» **Items from a data source**
== Segment start ==
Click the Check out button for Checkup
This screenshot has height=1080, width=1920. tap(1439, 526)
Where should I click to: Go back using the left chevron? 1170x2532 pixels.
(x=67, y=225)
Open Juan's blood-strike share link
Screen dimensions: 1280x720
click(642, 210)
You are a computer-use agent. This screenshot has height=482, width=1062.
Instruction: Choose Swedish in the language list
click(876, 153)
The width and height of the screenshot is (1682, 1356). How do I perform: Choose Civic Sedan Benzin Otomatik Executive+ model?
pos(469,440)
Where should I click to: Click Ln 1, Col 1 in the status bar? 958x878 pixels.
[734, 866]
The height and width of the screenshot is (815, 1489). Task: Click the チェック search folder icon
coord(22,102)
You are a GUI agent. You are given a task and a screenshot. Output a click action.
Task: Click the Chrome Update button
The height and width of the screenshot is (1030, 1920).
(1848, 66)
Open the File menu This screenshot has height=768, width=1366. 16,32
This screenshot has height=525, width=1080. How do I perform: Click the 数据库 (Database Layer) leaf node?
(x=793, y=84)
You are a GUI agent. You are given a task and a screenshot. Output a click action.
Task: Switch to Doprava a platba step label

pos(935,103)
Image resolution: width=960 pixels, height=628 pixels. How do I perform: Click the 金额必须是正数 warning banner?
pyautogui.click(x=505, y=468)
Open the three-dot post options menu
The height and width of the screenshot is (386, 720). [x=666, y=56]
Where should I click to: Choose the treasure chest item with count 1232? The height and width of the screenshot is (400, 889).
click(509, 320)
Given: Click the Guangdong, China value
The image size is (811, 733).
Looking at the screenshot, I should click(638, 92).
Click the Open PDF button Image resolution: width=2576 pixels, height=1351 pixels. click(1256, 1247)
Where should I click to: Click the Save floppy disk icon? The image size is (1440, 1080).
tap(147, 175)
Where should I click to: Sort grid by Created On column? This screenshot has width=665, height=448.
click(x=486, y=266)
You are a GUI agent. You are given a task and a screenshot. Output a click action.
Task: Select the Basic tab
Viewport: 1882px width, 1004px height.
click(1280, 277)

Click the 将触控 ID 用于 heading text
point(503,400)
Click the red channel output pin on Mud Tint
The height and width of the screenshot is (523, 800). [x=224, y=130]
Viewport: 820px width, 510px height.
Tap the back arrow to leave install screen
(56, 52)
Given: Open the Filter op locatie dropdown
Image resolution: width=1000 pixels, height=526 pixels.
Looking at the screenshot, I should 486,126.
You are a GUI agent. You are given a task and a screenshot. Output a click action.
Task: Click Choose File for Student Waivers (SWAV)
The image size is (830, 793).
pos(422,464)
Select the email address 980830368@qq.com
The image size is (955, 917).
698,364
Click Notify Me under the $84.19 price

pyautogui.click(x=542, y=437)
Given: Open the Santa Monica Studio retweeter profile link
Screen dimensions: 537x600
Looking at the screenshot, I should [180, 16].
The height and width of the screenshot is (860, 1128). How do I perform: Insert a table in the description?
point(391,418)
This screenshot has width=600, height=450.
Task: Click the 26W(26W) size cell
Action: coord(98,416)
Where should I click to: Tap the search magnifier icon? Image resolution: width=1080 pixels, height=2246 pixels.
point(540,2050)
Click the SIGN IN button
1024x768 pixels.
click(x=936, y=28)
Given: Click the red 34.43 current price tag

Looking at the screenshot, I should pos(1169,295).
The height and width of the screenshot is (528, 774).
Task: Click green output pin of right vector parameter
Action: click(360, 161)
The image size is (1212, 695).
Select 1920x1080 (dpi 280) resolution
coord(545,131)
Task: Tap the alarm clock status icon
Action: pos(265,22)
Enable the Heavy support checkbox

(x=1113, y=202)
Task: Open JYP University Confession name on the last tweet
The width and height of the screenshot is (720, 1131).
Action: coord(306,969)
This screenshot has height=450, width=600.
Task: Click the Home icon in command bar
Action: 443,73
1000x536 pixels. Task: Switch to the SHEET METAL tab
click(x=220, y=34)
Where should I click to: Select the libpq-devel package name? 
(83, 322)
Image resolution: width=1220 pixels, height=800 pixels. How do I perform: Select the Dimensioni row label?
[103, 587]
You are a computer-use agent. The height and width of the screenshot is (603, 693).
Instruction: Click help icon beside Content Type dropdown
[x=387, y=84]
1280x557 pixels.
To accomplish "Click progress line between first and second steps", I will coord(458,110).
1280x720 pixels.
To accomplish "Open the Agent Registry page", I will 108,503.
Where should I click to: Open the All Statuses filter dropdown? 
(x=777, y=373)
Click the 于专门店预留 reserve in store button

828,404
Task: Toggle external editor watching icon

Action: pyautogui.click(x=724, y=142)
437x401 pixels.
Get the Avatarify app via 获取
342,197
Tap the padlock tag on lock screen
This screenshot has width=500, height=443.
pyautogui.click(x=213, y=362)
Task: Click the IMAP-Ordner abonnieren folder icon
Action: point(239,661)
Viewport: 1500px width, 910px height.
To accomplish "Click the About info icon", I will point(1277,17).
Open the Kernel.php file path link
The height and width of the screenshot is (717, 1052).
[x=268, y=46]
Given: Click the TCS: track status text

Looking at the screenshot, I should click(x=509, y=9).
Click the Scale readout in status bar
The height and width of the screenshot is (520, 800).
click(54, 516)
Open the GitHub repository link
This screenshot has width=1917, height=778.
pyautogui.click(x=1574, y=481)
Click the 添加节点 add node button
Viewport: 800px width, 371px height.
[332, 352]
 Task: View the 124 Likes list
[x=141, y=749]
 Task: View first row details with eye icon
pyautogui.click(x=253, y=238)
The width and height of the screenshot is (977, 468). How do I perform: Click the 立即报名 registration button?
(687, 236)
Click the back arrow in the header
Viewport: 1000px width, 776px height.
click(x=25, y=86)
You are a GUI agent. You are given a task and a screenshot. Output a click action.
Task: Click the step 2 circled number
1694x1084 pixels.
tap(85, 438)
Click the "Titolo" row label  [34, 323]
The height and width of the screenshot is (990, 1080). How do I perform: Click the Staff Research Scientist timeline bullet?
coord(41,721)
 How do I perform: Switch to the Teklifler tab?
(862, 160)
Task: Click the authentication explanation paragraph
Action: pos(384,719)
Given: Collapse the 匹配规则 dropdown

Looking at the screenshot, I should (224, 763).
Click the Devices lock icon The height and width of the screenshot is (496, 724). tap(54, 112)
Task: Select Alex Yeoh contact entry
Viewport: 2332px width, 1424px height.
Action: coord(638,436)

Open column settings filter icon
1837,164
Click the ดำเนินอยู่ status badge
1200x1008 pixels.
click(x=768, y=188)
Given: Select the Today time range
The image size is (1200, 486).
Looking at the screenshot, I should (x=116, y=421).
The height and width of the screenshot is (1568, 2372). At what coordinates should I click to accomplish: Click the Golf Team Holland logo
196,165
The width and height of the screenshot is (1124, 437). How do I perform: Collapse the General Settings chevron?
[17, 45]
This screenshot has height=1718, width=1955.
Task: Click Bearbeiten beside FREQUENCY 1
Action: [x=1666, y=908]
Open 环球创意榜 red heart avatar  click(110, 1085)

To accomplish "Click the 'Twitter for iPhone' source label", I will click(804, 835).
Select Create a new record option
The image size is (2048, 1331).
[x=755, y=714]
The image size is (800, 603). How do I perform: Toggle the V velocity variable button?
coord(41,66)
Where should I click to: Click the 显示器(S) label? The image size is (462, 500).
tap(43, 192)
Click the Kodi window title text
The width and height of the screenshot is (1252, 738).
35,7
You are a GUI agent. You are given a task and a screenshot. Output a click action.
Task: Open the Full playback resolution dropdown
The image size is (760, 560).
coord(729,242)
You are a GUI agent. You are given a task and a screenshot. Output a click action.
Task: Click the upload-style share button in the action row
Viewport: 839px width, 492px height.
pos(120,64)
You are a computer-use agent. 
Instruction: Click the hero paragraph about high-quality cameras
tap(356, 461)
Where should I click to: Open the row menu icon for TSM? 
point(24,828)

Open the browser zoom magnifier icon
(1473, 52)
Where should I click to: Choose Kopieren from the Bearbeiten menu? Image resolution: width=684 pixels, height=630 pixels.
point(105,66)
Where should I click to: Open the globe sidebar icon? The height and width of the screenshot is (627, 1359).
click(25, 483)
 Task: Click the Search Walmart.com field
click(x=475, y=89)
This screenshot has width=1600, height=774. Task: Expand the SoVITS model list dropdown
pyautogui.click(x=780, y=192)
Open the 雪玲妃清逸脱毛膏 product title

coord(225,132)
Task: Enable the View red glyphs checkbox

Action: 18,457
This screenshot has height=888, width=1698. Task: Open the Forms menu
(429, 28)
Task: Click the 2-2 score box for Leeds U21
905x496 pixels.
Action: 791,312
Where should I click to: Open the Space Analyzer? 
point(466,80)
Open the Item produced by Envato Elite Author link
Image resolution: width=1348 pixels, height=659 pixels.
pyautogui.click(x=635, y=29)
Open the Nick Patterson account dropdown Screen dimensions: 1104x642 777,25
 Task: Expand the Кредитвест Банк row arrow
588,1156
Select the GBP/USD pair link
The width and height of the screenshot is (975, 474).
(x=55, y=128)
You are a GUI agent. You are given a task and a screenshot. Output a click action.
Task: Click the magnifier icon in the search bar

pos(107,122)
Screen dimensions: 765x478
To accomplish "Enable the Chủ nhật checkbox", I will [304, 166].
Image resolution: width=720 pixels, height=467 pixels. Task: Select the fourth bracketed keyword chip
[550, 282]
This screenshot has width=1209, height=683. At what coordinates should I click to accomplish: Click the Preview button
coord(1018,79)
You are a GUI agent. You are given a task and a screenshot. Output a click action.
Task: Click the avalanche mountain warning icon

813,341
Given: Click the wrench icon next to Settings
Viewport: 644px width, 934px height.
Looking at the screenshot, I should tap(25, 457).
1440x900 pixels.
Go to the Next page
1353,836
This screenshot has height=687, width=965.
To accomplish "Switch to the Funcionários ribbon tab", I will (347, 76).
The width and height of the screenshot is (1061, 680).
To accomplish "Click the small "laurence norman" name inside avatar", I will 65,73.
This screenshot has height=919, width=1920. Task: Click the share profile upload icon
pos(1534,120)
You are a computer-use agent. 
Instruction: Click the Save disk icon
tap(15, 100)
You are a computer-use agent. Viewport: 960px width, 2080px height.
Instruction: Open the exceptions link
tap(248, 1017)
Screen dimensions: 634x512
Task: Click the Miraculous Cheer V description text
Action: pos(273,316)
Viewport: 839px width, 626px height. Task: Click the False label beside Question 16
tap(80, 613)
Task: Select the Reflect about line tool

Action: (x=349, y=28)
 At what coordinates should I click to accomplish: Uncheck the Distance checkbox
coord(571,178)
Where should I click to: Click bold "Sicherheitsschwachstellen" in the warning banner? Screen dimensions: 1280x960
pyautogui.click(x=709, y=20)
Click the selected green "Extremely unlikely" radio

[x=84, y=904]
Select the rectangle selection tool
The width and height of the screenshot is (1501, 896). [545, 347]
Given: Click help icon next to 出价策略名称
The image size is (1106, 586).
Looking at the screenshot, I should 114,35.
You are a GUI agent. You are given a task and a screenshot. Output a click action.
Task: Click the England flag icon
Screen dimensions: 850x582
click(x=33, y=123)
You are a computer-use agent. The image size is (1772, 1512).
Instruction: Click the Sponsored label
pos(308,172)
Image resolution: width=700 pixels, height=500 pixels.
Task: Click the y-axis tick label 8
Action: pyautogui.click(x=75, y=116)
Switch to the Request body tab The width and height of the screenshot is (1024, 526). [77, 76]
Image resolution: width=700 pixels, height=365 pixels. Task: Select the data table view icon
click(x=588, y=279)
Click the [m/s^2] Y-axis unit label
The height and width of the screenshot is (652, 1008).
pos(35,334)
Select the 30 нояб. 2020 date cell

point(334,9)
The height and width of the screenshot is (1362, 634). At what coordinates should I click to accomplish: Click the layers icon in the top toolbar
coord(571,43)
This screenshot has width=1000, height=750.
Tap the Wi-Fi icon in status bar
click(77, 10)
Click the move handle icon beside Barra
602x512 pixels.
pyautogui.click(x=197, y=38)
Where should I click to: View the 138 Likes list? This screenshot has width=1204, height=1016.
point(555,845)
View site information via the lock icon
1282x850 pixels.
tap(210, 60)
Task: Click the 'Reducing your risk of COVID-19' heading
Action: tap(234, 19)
== Segment end ==
For this task, write out exactly the lines of the entries above, starting at the line with "Click the [m/s^2] Y-axis unit label" and ending at the line with "This screenshot has width=1000, height=750.", both included, and no others.

Click the [m/s^2] Y-axis unit label
The height and width of the screenshot is (652, 1008).
pos(35,334)
Select the 30 нояб. 2020 date cell

point(334,9)
The height and width of the screenshot is (1362, 634). At what coordinates should I click to accomplish: Click the layers icon in the top toolbar
coord(571,43)
This screenshot has width=1000, height=750.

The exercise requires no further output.